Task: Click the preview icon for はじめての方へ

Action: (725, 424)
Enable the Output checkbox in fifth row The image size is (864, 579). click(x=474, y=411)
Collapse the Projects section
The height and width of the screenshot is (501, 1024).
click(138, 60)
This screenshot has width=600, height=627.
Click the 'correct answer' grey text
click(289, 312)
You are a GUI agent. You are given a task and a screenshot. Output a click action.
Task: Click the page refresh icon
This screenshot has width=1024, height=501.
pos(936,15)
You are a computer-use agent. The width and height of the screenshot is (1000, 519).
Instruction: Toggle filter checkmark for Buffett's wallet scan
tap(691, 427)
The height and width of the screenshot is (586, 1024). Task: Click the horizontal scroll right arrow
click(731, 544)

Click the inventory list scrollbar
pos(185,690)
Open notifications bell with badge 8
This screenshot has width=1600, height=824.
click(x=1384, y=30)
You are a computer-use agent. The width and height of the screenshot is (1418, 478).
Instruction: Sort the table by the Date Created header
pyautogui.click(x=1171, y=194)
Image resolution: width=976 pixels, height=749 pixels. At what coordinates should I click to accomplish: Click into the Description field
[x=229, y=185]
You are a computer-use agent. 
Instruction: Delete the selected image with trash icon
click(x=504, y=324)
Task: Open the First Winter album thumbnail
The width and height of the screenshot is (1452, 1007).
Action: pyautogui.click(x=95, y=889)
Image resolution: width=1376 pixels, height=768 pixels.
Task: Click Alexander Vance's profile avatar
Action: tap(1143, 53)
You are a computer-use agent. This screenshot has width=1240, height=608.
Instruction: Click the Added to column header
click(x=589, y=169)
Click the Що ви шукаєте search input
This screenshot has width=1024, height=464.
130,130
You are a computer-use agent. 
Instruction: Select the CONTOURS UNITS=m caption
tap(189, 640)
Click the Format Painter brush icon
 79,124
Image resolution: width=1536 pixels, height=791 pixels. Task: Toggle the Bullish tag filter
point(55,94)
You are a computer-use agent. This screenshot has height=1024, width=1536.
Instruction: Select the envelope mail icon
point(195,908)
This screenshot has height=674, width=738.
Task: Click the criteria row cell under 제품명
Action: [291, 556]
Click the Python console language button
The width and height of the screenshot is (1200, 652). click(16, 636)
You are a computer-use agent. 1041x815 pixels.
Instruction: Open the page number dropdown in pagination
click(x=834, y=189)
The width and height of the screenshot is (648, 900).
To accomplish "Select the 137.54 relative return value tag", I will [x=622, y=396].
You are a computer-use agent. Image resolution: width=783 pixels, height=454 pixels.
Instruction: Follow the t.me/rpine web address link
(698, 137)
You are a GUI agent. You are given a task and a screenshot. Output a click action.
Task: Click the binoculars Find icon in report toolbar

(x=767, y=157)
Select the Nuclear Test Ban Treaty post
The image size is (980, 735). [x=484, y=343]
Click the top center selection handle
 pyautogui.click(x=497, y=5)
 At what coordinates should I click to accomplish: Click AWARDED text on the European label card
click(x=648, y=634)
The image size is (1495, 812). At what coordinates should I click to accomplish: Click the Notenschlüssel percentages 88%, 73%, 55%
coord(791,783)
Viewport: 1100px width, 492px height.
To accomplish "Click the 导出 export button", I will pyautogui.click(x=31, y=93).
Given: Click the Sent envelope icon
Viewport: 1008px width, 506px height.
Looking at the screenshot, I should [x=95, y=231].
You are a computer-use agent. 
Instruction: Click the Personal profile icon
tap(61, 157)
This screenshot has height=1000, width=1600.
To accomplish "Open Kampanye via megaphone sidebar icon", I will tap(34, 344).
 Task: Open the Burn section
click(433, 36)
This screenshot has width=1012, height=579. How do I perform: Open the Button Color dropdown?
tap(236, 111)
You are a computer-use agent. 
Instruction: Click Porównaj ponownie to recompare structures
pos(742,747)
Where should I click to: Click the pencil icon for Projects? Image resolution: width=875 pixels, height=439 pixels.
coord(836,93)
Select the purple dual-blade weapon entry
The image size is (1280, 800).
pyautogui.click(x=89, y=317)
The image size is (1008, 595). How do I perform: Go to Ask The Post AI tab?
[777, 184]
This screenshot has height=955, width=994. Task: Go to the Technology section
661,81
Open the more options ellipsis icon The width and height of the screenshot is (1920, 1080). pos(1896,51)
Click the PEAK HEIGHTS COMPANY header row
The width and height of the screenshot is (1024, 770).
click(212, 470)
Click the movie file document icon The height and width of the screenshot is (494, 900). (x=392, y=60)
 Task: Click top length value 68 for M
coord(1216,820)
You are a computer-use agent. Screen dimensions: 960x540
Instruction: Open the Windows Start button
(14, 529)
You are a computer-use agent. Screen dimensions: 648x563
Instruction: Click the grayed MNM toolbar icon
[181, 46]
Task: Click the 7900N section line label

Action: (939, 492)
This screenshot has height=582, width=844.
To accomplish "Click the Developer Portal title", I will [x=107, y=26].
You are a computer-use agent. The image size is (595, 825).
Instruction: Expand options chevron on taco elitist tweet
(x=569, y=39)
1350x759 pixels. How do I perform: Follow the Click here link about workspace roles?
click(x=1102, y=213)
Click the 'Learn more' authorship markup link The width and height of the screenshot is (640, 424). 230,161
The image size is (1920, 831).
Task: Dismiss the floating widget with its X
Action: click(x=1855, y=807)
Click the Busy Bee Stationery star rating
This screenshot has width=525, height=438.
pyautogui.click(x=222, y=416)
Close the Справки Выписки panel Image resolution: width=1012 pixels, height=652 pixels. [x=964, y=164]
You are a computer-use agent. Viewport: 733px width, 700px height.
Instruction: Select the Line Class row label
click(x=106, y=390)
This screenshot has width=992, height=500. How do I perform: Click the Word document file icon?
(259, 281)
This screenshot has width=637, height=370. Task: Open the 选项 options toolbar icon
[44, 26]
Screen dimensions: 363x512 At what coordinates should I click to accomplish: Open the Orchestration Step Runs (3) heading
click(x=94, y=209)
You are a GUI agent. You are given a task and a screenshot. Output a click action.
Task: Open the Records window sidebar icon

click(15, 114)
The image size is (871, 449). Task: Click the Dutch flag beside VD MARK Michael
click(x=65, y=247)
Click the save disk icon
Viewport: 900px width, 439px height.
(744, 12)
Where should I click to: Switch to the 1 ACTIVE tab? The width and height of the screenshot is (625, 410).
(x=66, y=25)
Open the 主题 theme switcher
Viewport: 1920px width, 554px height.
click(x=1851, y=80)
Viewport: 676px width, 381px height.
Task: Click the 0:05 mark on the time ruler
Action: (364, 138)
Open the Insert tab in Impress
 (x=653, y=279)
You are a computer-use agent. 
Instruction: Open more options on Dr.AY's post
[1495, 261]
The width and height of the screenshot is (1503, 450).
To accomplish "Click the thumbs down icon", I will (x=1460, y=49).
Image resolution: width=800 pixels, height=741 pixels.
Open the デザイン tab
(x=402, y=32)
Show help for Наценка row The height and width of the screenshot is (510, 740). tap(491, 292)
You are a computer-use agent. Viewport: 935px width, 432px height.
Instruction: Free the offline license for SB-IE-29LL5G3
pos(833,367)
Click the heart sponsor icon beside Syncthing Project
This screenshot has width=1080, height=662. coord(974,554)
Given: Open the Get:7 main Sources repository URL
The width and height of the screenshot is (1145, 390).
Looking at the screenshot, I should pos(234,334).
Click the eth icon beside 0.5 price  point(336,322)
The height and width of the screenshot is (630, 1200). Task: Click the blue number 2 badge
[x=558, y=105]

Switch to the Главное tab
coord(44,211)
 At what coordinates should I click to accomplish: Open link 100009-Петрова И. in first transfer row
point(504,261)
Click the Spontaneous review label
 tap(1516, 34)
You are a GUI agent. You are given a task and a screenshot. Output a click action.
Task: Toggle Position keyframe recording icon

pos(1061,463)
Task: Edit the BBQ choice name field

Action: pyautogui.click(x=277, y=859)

+-------+

_Problem description_
An exact copy of the lines above between the line holding "Click the Format Painter brush icon" and the line holding "has height=1024, width=1536.", inclusive, is the whole answer.

_Exercise response_
Click the Format Painter brush icon
 79,124
Image resolution: width=1536 pixels, height=791 pixels. Task: Toggle the Bullish tag filter
point(55,94)
You are a computer-use agent. This screenshot has height=1024, width=1536.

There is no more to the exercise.